─── 本文

白山登山・第3日目:第1/3編
<南竜ヶ馬場〜室堂〜弥陀ヶ原
〜<エコーライン>〜南竜道分岐>

登山年月日 平成17年7月29日(金) 曇・小雨・曇 
メンバー 殿川紘史 <単独>
主要ルート 【7/29】南竜ヶ馬場<テント撤収>(8:10)−><トンビ岩コース>ー>(9:15)室堂平ビジターセンター(10:05)−>(10:40)弥陀ヶ原(10:45)−><エコーライン>ー>(11:55)南竜道分岐ー>(12:10)南竜ヶ馬場(12:20)−>(13:20)油坂頭ー>(13:50)天池(14:00)−>(14:40)御舎利山付近(14:50)ー><折り返し>(16:00)南竜ヶ馬場ビジターセンター(山荘宿泊)
所要時間 登山(写真撮影時間含む):7時間50分 

      雨に濡れたチングルマの起毛
      <トンビ岩コース〜室堂登山路>

写真をクリックすれば拡大出来ます 白山周辺登山ルート概念図   白山室堂登山ルート概念図

【白山登山計画】   【南竜山荘施設案内情報】  南竜ヶ馬場高山植物分布図

南竜ヶ馬場テントサイトをベースに白山全体を登山・散策して高山植物中心に写真撮影する事。 天候次第で柔軟に計画を変更する。

【7/27】『別当出合登山口』 
登山準備・休息
【7/28】『登山』
別当出合登山口ー>南竜ヶ馬場キャンプサイト・テント設営・周辺散策
【7/29】『室堂散策』
テントサイトー><トンビ岩コース>ー>室堂平ー><室堂平周辺散策>ー>テントサイトー>別山ー>テントサイト
【7/30】『御前峰登山・お池巡り』
テントサイトー><展望台コース>ー>室堂平ー>御前峰ー>お池巡りー><エコーライン>−>テントサイト
【7/31】『下山』
テントサイトー>分岐ー>くろぼこ岩ー><観光新道>ー>別当分岐ー>別当出合登山口

昨日のあれ程に素晴らしい天気が急変!! 朝2−3時だろうか?風の音に混じって「テント」に当る雨音に気が付く。全く予想外だ。 ゴゼン4時に凄い勢いで雨がテントを叩く。 風の音も大きい。 5時起床しトイレに出るのに雨が気になる。 強く降ったり、止んだり・・・。 外での炊事がイヤで一昨日、別当出合駐車場で差し入れを受けた「おはぎ」と「バナナ」を朝食とする。 

天気予報は名古屋地方しか電波が捉えられず正確には判らない。 雲が低く雨は降ったり止んだりを繰り返す。 思案の末、『テント撤収』を決断した。 隣のテント所有者も雨だからと撤収開始した影響も大きい。 小雨と風の中の撤収はかなり困難な作業となる。

──────
─── 資料

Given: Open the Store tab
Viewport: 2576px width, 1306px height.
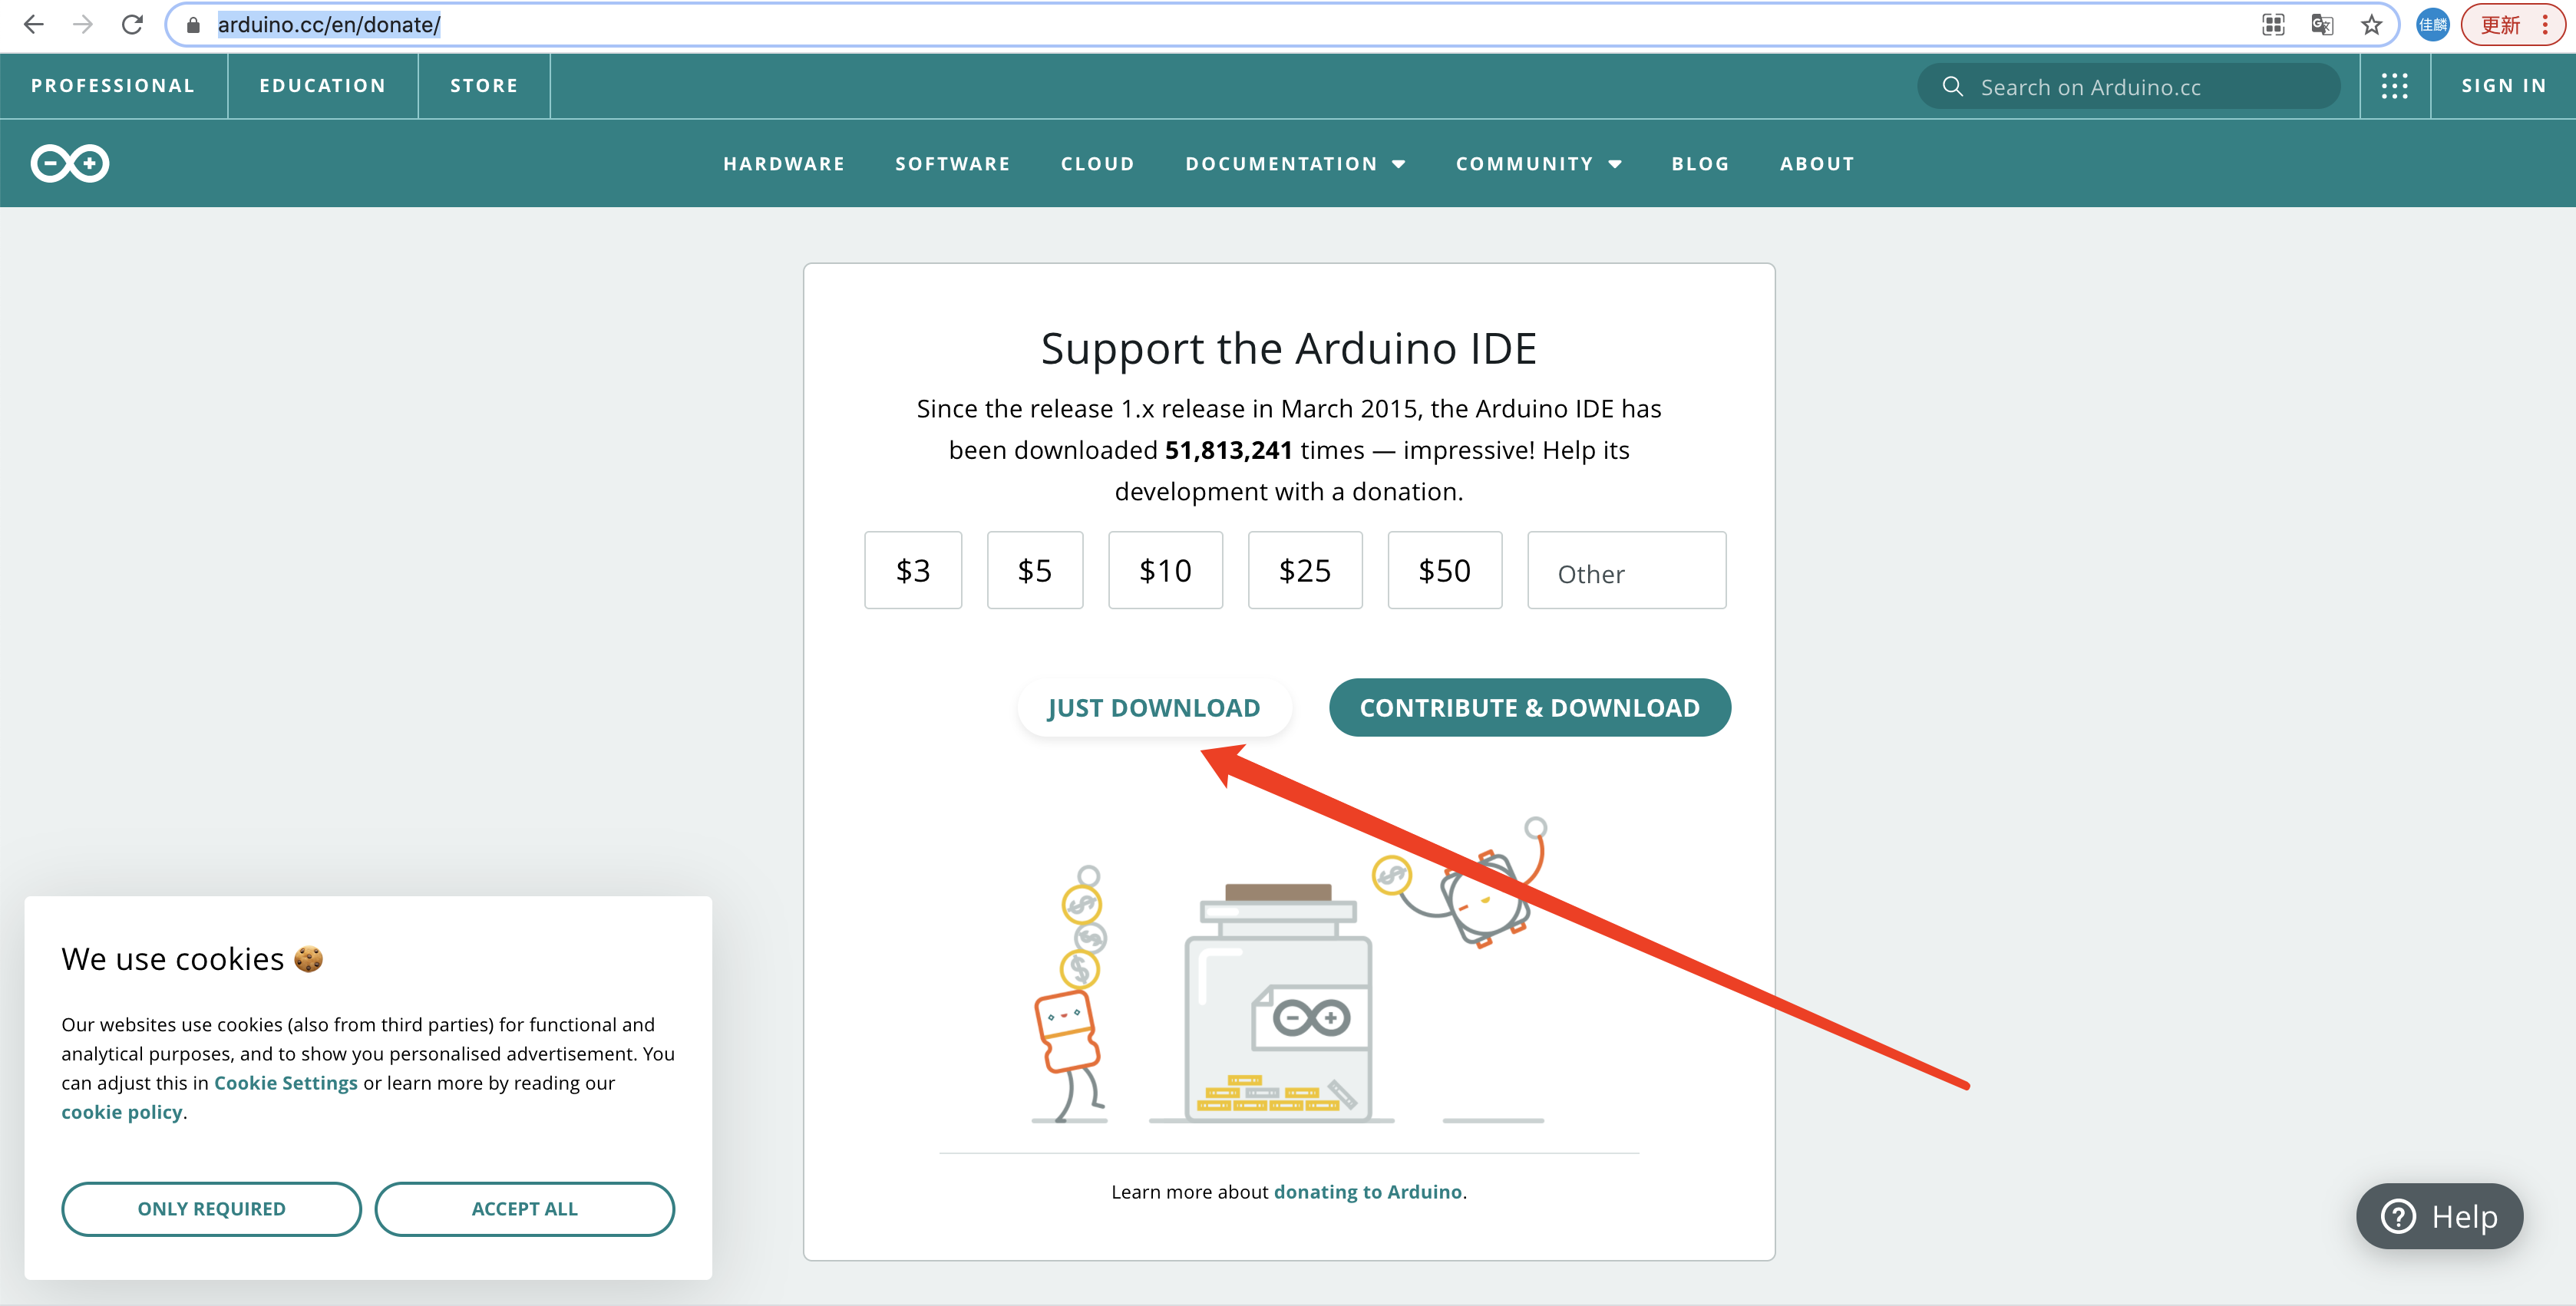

──────

◆ **練習問題**
1. 白山登山の記録のうち、「所要時間 登山(写真撮影時間含む):7時間50分」で始まり「次第で柔軟に計画を変更する。」で終わる部分を一字も変えずに書き写してください。
2. 白山登山の記録をもとに、次の問いに答えてください。
(a) 登山年月日の欄に記された天候は何ですか。
(b) 7月30日の計画にはどのような名前が付けられていますか。
(c) 筆者は朝食に何を食べましたか。
資料はこの作業には関係しません。

◆ **解答**
1.
所要時間 登山(写真撮影時間含む):7時間50分 

      雨に濡れたチングルマの起毛
      <トンビ岩コース〜室堂登山路>

写真をクリックすれば拡大出来ます 白山周辺登山ルート概念図   白山室堂登山ルート概念図

【白山登山計画】   【南竜山荘施設案内情報】  南竜ヶ馬場高山植物分布図

南竜ヶ馬場テントサイトをベースに白山全体を登山・散策して高山植物中心に写真撮影する事。 天候次第で柔軟に計画を変更する。

2.
(a) 曇・小雨・曇です。
(b) 『御前峰登山・お池巡り』です。
(c) 一昨日、別当出合駐車場で差し入れを受けた「おはぎ」と「バナナ」です。